PARENTS and neighbouring residents had the opportunity last Tuesday to view Hampshire County Council’s proposals for a £4m extension to The Butts Primary School.
According to strategic development officer Martin Shefferd, the proposal is to build six new classrooms, expanding provision on the site from eight to 14 classrooms to facilitate a growth in capacity from 240 to 420 pupils.
To ensure ease of development the new building will be located on land to the rear of the existing building, giving access for construction traffic from Whitedown, via the existing staff car park.
Architect Melissa Doughty explained that having carried out landscape workshops with the school, because it would be difficult to match the existing brickwork, the proposal was for the new building to be timber framed, and clad in timber, to give it a natural look.

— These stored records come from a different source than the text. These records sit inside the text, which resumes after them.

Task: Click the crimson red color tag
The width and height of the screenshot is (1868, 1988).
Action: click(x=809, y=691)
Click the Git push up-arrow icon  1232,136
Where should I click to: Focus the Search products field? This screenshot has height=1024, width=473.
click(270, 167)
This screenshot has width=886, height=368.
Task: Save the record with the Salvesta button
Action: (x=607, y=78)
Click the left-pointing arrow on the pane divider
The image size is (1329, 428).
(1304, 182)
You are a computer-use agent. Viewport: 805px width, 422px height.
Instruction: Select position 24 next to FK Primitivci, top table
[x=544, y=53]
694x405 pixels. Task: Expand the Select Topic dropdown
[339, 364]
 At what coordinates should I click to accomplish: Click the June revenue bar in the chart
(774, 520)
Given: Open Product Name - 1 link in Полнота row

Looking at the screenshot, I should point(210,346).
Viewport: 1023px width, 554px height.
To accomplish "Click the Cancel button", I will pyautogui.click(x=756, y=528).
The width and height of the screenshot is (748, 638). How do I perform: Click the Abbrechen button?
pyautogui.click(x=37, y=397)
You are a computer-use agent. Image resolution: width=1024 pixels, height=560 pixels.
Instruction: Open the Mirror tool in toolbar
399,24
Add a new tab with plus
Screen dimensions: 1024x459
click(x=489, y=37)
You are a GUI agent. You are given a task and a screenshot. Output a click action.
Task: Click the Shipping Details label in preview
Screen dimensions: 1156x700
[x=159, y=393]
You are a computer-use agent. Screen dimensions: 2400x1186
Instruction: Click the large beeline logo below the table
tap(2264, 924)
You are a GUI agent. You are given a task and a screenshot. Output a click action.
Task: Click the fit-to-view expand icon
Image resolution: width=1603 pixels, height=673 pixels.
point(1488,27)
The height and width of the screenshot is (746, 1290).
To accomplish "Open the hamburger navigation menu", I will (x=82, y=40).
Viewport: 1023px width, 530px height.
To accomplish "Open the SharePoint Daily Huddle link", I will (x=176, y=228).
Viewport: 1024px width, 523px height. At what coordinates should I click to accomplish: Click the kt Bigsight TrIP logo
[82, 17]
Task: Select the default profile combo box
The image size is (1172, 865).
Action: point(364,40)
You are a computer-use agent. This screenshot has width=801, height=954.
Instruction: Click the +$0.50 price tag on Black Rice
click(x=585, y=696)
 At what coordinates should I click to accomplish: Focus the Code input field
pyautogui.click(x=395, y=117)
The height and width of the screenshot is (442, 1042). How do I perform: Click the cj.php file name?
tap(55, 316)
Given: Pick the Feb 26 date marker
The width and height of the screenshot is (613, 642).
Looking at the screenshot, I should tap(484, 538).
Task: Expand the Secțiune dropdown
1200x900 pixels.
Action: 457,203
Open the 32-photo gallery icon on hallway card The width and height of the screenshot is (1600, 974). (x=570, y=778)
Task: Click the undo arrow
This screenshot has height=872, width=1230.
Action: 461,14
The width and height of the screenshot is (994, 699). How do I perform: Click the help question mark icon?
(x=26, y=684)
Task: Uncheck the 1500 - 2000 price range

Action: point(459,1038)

It would have a pitched metal clad roof containing photovoltaic panels, full length canopied window panels on the south side and small windows high up on the northern wall, to make the most of the light, and would be linked to the existing building via a covered walkway.
The result, said Ms Doughty, would be a light, modern space designed to facilitate innovative and interactive learning.
The hope was to get the application through planning by mid-July and to start work in the spring next year. Due to its location in the grounds, it would be possible to isolate the construction site to enable school life to continue as normal, including use of the main playing field area.
The development is also expected to include an extension to the staff car park from Whitedown and the creation of an outdoor learning area.
The aim will be to complete the extension for a spring opening in 2018, to facilitate a reception year intake, expected to grow from 34 to 60 by September of that year.
The contractors for the development have been named as Kier Construction based in Chandlers Ford.
The pre-application consultation exercise attracted a steady flow of people to Butts School, keen to see what the impact of the development was likely to be, both on the school site and on neighbouring homes.
Despite earlier concerns by residents that the development had the potential for exacerbating existing parking problems in Bolle Road, associated with school drop-off and pick-up times, people seemed very happy with what they were seeing, said Ms Doughty.